Passage for review:
++++++++++

Ratke said he was hopeful that wage increase due to ARPA funding would help attract and retain workers

“We continue to be competing with Sheetz and Target and fast-food providers,” Ratke said. “And all of those are worthwhile businesses but that’s who we’re competing with in terms of salaries.”

Persily said the total increased reimbursement that was provided to waiver providers totaled nearly $390 million.

The Bureau for Medical Services announced Friday that they would begin audits of these providers to ensure that funds were spent appropriately and that funds will be spent by March 31, 2025.

Ratke said EnCircle is facing a loss of more than a million dollars on the six group homes they operate in West Virginia.

“We’re going to lose $1.2 million,” Ratke said. “When I say we’re not alone, we hear of other providers who are in the same or similar position we had and have reserves as being 136-year-old organization, we have reserves that we can bring to bear and shore up and pay staff, but we can’t sustain that long term.”

Commissioner of the Bureau for Medical Services, Cindy Beane, also testified to the Joint Committee on Health. She said that in 2020, the waiver waitlist was cleared of more than 1,100 individuals. However, the COVID-19 pandemic also hit around this time, and in-home services were often refused.

“At this time you had individuals and families say ‘I don’t necessarily want additional workers to come into my home’,” Beane said. “We had our day program shut. So of course our spending went down dramatically. Our spend is now retrieving and coming back up to where it should be in right-sizing.”

Beane testified that the department expects to add 90 slots to the program.

“What we will do at the end of 2024 is evaluate again to see if we can have additional slots in the program within our budget,” Beane said.

Beane also testified that while she agrees there needs to be a rate increase for direct care workers, she noted there has been a 50 percent rate increase for two consecutive years.

“We ask providers, we tell providers, you can extend this money through March of 2025,” Beane said. “Some providers have done that, some providers did not.”

She said that is one of the reasons for her department’s upcoming audit of those funds.

Tarr asked Persily and Beane why money allocated for the IDD waiver program was being used for COVID testing and contract nurse wages.

“Why would you keep the request the same for an IDD waiver rather than saying, we need less for IDD waiver, and we need more for contract nursing instead of shifting the funds to contract nursing rather than appropriate it directly?” he said.

Tarr pointed out that in previous years the department spent less than was appropriated. Persily answered that they plan a year in advance with plans to improve services or wait times.

“We’re looking at expenditures for the previous year, we’re looking at expenditures that year to date, but we are also looking at plans to reduce the waitlist plans to perhaps in the future be able to impact rates,” Persily said.

++++++++++

Problem A: List every person named in the passage on the IDD waiver testimony.
Problem B: From the passage on the IDD waiver testimony, transcribe the part that opens with the words containing "Ratke said he" and closes with "nearly $390 million.".
The items below come from a separate source, not from the passage.

++++++++++

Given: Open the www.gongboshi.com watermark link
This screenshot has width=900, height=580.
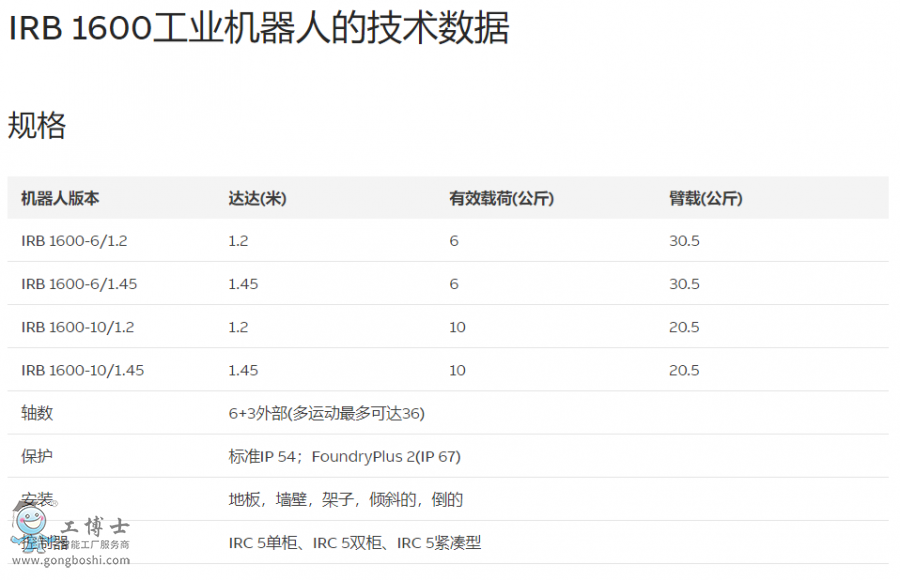Looking at the screenshot, I should coord(70,560).
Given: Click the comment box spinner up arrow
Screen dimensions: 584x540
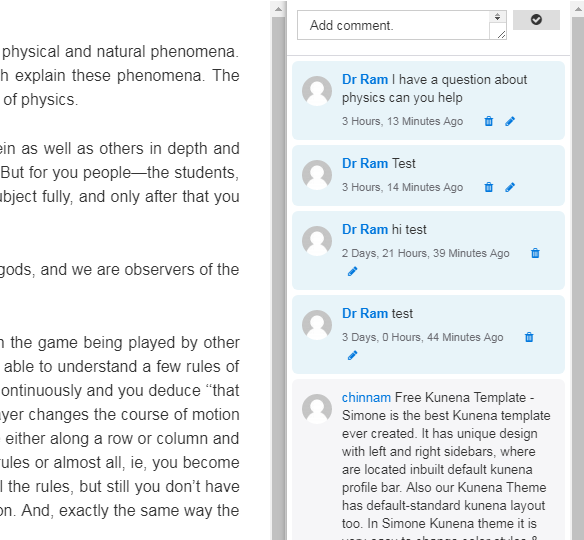Looking at the screenshot, I should 498,15.
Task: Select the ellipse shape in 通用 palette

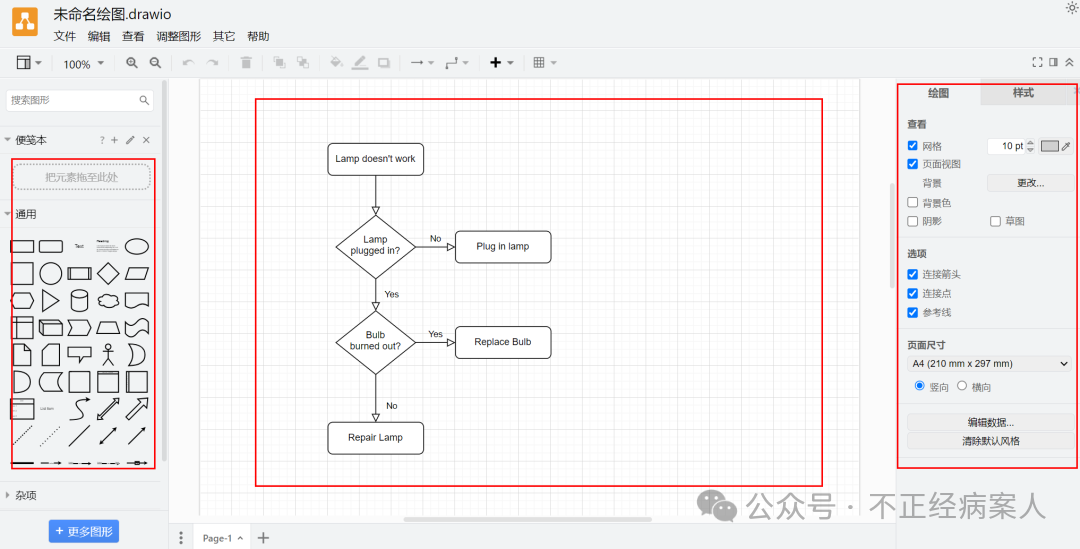Action: 137,246
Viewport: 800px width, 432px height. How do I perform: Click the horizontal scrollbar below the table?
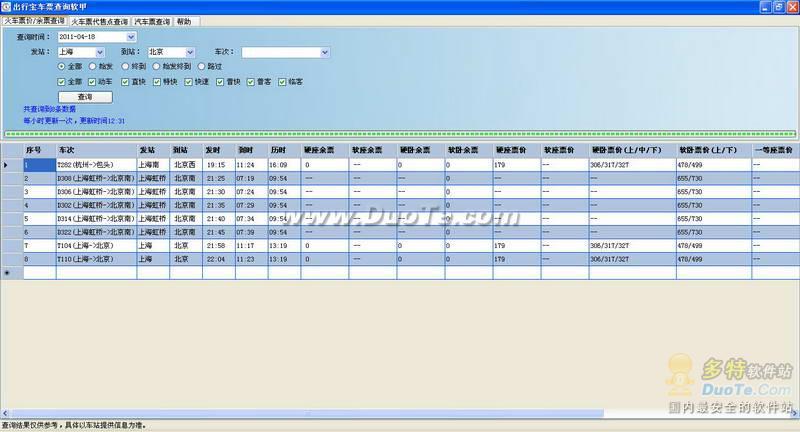click(400, 413)
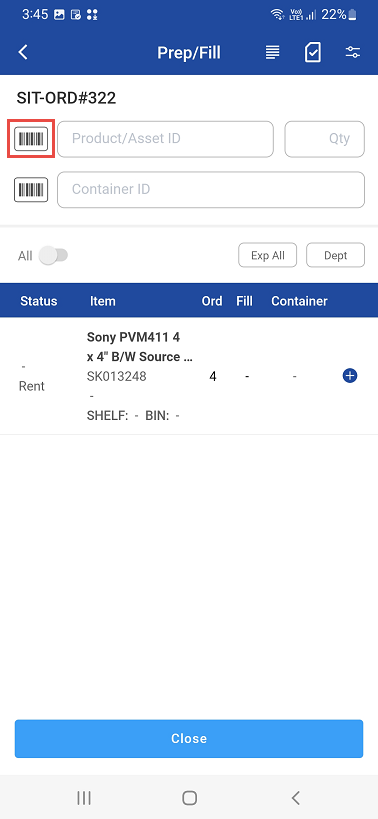
Task: Scan barcode for Product/Asset ID
Action: (31, 139)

++++++++++

Result A: Ratke, Persily, Cindy Beane, Tarr

Result B:
Ratke said he was hopeful that wage increase due to ARPA funding would help attract and retain workers

“We continue to be competing with Sheetz and Target and fast-food providers,” Ratke said. “And all of those are worthwhile businesses but that’s who we’re competing with in terms of salaries.”

Persily said the total increased reimbursement that was provided to waiver providers totaled nearly $390 million.